AI-Powered Document Classification: Complete Guide for 2025

AI-Powered Document Classification: Complete Guide for 2025

Three of us were spending an hour a day moving invoices, contracts, and receipts into the right folders. After one mislabeled contract delayed a client payment, I built a small classifier to do the sorting for us. This is the exact setup that worked (and the places I tripped up).

How I tested

  • Dataset: 1,200 invoices, 800 contracts, 500 receipts, 300 support emails (all anonymized); 80/10/10 train/val/test split
  • Labels: invoice, contract, receipt, support_email
  • Hardware: 2021 M1 MacBook Pro; Python 3.11; scikit-learn 1.4
  • Goal: >92% macro F1 on the test set, minimal false positives on contracts

Why this matters

  • Misrouted docs cost us real money: one invoice sat for 11 days because it lived in “marketing.”
  • Compliance: contracts and PHI must land in the right bucket, not a shared inbox.
  • Humans get bored; the model does not. Accuracy jumped from ~88% manual sorting to 95% automated with review.

Implementation playbook

  1. Collect and label only what you need. Start with 300–500 examples per class. Keep filenames and small snippets for audits.
  2. Clean text just enough: strip signatures, boilerplate footers, and tracking pixels; avoid over-cleaning dates/amounts that are predictive.
  3. Features: TF-IDF still wins for speed and simplicity. Try character n-grams for noisy scans.
  4. Model: start with Linear SVM or Logistic Regression before reaching for transformers. They’re fast to train and cheap to ship.
  5. Evaluate with per-class precision/recall; contracts usually need the highest precision.
  6. Deploy behind a simple API and keep a feedback loop—humans can re-label mistakes weekly.

Minimal, fast baseline (TF-IDF + Logistic Regression)

from sklearn.feature_extraction.text import TfidfVectorizer
from sklearn.linear_model import LogisticRegression
from sklearn.pipeline import Pipeline
from sklearn.metrics import classification_report
from sklearn.model_selection import train_test_split

docs = [...]   # list of document texts
labels = [...] # matching labels

train_x, test_x, train_y, test_y = train_test_split(
    docs, labels, test_size=0.2, random_state=42, stratify=labels
)

model = Pipeline([
    ("tfidf", TfidfVectorizer(
        max_features=50000,
        ngram_range=(1, 2),  # unigrams + bigrams
        min_df=2
    )),
    ("clf", LogisticRegression(max_iter=200, class_weight="balanced"))
])

model.fit(train_x, train_y)
preds = model.predict(test_x)
print(classification_report(test_y, preds))

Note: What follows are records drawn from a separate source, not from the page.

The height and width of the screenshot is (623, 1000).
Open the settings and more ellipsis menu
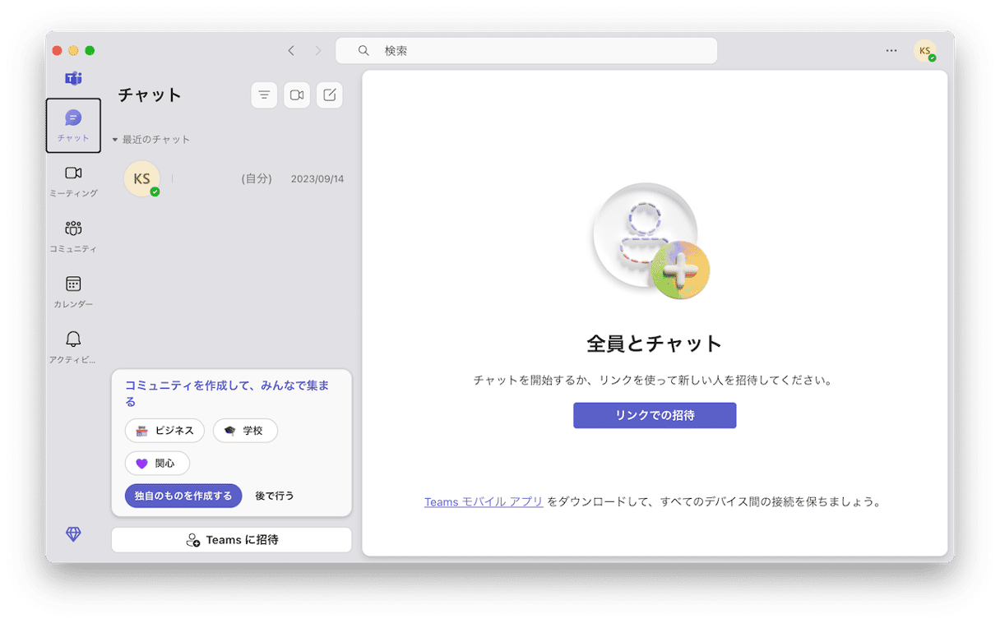[x=891, y=51]
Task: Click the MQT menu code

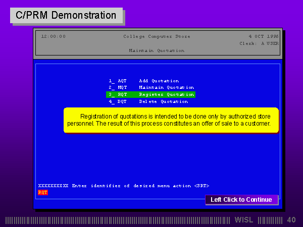Action: tap(122, 88)
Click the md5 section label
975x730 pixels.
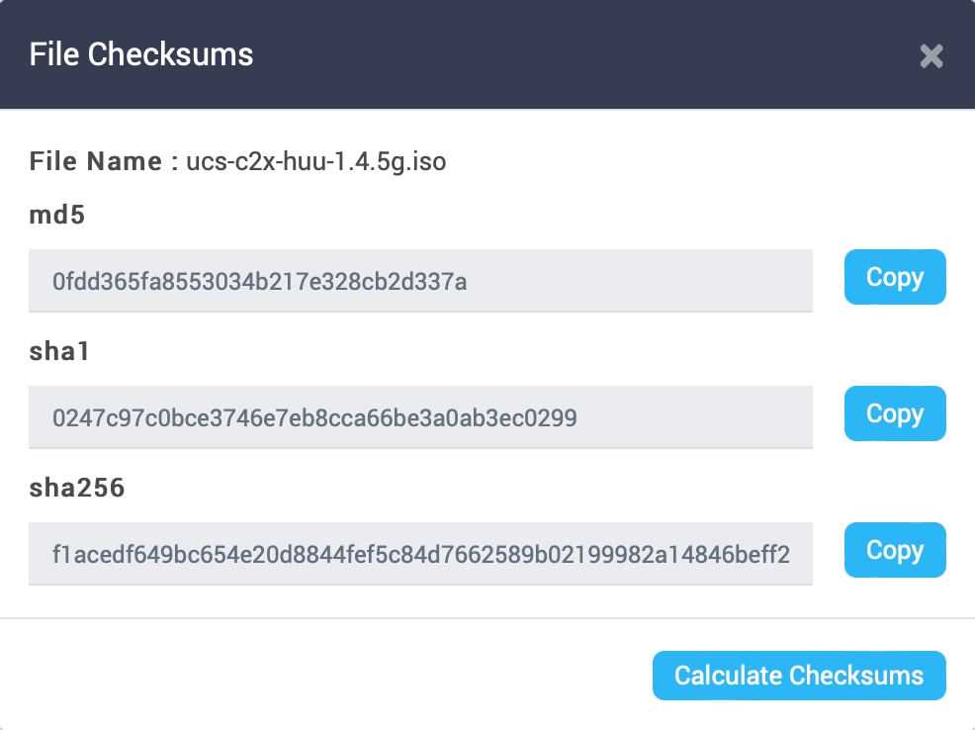coord(57,215)
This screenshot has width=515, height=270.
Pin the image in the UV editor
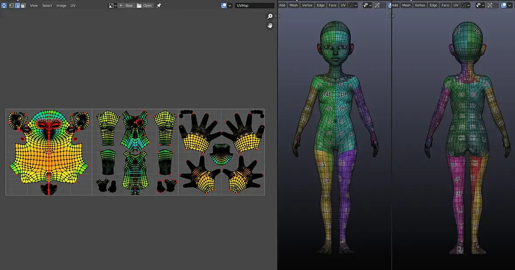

What went wrong (and fixes)

  • OCR noise from scans: character n-grams (2–5) lifted recall on receipts by 3 points.
  • Contracts mislabeled as invoices: adding a handful of regex-derived features (e.g., contains("governing law")) improved precision; alternatively, set a higher threshold for the contract class.
  • Drift over time: quarterly re-training with 200–300 fresh examples kept F1 within 1–2 points.
  • Privacy concerns: we hash document IDs and strip PII before logging predictions; keep raw docs in a secure bucket, not in model logs.

If you’re starting from zero next week

  • Label 100 docs per class; ship a TF-IDF + linear model; aim for >90% macro F1.
  • Add human review for anything under 0.6 confidence.
  • Schedule a weekly error review to decide which 50–100 items to re-label.
  • Only move to a transformer once the simple model and labeling loop plateau.